## START Rows
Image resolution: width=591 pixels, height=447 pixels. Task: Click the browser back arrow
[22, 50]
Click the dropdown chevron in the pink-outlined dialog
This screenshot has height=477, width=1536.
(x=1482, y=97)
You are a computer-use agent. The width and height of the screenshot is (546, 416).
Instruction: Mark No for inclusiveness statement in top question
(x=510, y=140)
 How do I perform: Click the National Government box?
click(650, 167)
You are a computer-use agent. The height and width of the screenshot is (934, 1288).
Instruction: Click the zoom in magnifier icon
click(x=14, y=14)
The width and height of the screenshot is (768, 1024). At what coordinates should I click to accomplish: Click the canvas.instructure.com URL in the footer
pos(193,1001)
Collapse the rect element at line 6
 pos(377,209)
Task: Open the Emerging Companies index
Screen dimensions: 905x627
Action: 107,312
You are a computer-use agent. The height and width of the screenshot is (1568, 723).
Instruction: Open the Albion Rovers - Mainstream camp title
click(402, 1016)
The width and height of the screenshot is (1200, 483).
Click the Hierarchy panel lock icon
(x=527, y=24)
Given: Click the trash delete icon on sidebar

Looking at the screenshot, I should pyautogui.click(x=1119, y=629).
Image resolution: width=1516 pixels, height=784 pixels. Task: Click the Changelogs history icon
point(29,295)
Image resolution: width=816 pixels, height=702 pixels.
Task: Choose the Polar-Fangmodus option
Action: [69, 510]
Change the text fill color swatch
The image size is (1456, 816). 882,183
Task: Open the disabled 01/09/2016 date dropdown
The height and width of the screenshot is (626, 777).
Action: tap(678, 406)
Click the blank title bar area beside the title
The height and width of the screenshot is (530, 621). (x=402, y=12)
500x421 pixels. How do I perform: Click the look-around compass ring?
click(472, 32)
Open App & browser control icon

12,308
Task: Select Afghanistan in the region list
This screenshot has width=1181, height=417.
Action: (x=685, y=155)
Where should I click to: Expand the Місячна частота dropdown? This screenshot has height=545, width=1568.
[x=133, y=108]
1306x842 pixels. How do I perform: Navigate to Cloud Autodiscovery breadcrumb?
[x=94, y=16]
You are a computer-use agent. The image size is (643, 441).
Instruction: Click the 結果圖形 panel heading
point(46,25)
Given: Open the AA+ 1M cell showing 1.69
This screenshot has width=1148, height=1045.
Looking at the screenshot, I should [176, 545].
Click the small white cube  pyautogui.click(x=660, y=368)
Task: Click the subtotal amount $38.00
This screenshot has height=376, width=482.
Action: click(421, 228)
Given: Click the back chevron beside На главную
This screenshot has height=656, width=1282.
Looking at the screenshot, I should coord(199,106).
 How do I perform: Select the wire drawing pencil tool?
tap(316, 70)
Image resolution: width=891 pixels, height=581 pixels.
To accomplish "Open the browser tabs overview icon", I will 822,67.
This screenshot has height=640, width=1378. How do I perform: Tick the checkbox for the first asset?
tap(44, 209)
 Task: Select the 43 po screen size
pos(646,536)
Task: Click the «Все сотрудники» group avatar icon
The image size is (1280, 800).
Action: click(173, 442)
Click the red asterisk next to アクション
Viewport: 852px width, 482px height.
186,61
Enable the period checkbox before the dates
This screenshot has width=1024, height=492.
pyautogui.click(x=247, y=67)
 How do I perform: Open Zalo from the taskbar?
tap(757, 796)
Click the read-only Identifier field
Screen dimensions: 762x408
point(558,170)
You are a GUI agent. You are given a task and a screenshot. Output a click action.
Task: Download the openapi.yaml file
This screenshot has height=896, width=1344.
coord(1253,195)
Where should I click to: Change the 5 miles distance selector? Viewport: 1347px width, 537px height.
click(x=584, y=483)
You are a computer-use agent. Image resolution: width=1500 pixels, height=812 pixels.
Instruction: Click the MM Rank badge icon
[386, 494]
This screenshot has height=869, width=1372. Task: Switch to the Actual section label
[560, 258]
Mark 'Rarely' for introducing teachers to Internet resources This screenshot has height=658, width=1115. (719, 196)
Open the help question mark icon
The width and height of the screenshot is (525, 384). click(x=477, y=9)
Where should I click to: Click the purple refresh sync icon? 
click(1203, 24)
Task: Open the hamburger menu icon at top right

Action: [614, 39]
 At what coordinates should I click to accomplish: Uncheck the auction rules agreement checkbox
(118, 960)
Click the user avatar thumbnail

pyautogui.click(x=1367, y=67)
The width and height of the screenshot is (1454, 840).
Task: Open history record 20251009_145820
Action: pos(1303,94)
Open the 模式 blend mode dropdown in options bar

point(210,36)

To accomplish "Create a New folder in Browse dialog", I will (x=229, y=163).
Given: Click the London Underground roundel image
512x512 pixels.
## END Rows
Please put the lines of the rows above into a JSON list of strings, one string per line, leaving out blank lines.

» Problem solution
[
  "Image resolution: width=591 pixels, height=447 pixels. Task: Click the browser back arrow",
  "[22, 50]",
  "Click the dropdown chevron in the pink-outlined dialog",
  "This screenshot has height=477, width=1536.",
  "(x=1482, y=97)",
  "You are a computer-use agent. The width and height of the screenshot is (546, 416).",
  "Instruction: Mark No for inclusiveness statement in top question",
  "(x=510, y=140)",
  " How do I perform: Click the National Government box?",
  "click(650, 167)",
  "You are a computer-use agent. The height and width of the screenshot is (934, 1288).",
  "Instruction: Click the zoom in magnifier icon",
  "click(x=14, y=14)",
  "The width and height of the screenshot is (768, 1024). At what coordinates should I click to accomplish: Click the canvas.instructure.com URL in the footer",
  "pos(193,1001)",
  "Collapse the rect element at line 6",
  " pos(377,209)",
  "Task: Open the Emerging Companies index",
  "Screen dimensions: 905x627",
  "Action: 107,312",
  "You are a computer-use agent. The height and width of the screenshot is (1568, 723).",
  "Instruction: Open the Albion Rovers - Mainstream camp title",
  "click(402, 1016)",
  "The width and height of the screenshot is (1200, 483).",
  "Click the Hierarchy panel lock icon",
  "(x=527, y=24)",
  "Given: Click the trash delete icon on sidebar",
  "Looking at the screenshot, I should pyautogui.click(x=1119, y=629).",
  "Image resolution: width=1516 pixels, height=784 pixels. Task: Click the Changelogs history icon",
  "point(29,295)",
  "Image resolution: width=816 pixels, height=702 pixels.",
  "Task: Choose the Polar-Fangmodus option",
  "Action: [69, 510]",
  "Change the text fill color swatch",
  "The image size is (1456, 816). 882,183",
  "Task: Open the disabled 01/09/2016 date dropdown",
  "The height and width of the screenshot is (626, 777).",
  "Action: tap(678, 406)",
  "Click the blank title bar area beside the title",
  "The height and width of the screenshot is (530, 621). (x=402, y=12)",
  "500x421 pixels. How do I perform: Click the look-around compass ring?",
  "click(472, 32)",
  "Open App & browser control icon",
  "12,308",
  "Task: Select Afghanistan in the region list",
  "This screenshot has width=1181, height=417.",
  "Action: (x=685, y=155)",
  "Where should I click to: Expand the Місячна частота dropdown? This screenshot has height=545, width=1568.",
  "[x=133, y=108]",
  "1306x842 pixels. How do I perform: Navigate to Cloud Autodiscovery breadcrumb?",
  "[x=94, y=16]",
  "You are a computer-use agent. The image size is (643, 441).",
  "Instruction: Click the 結果圖形 panel heading",
  "point(46,25)",
  "Given: Open the AA+ 1M cell showing 1.69",
  "This screenshot has width=1148, height=1045.",
  "Looking at the screenshot, I should [176, 545].",
  "Click the small white cube  pyautogui.click(x=660, y=368)",
  "Task: Click the subtotal amount $38.00",
  "This screenshot has height=376, width=482.",
  "Action: click(421, 228)",
  "Given: Click the back chevron beside На главную",
  "This screenshot has height=656, width=1282.",
  "Looking at the screenshot, I should coord(199,106).",
  " How do I perform: Select the wire drawing pencil tool?",
  "tap(316, 70)",
  "Image resolution: width=891 pixels, height=581 pixels.",
  "To accomplish \"Open the browser tabs overview icon\", I will 822,67.",
  "This screenshot has height=640, width=1378. How do I perform: Tick the checkbox for the first asset?",
  "tap(44, 209)",
  " Task: Select the 43 po screen size",
  "pos(646,536)",
  "Task: Click the «Все сотрудники» group avatar icon",
  "The image size is (1280, 800).",
  "Action: click(173, 442)",
  "Click the red asterisk next to アクション",
  "Viewport: 852px width, 482px height.",
  "186,61",
  "Enable the period checkbox before the dates",
  "This screenshot has width=1024, height=492.",
  "pyautogui.click(x=247, y=67)",
  " How do I perform: Open Zalo from the taskbar?",
  "tap(757, 796)",
  "Click the read-only Identifier field",
  "Screen dimensions: 762x408",
  "point(558,170)",
  "You are a GUI agent. You are given a task and a screenshot. Output a click action.",
  "Task: Download the openapi.yaml file",
  "This screenshot has height=896, width=1344.",
  "coord(1253,195)",
  "Where should I click to: Change the 5 miles distance selector? Viewport: 1347px width, 537px height.",
  "click(x=584, y=483)",
  "You are a computer-use agent. Image resolution: width=1500 pixels, height=812 pixels.",
  "Instruction: Click the MM Rank badge icon",
  "[386, 494]",
  "This screenshot has height=869, width=1372. Task: Switch to the Actual section label",
  "[560, 258]",
  "Mark 'Rarely' for introducing teachers to Internet resources This screenshot has height=658, width=1115. (719, 196)",
  "Open the help question mark icon",
  "The width and height of the screenshot is (525, 384). click(x=477, y=9)",
  "Where should I click to: Click the purple refresh sync icon? ",
  "click(1203, 24)",
  "Task: Open the hamburger menu icon at top right",
  "Action: [614, 39]",
  " At what coordinates should I click to accomplish: Uncheck the auction rules agreement checkbox",
  "(118, 960)",
  "Click the user avatar thumbnail",
  "pyautogui.click(x=1367, y=67)",
  "The width and height of the screenshot is (1454, 840).",
  "Task: Open history record 20251009_145820",
  "Action: pos(1303,94)",
  "Open the 模式 blend mode dropdown in options bar",
  "point(210,36)",
  "To accomplish \"Create a New folder in Browse dialog\", I will (x=229, y=163).",
  "Given: Click the London Underground roundel image",
  "512x512 pixels."
]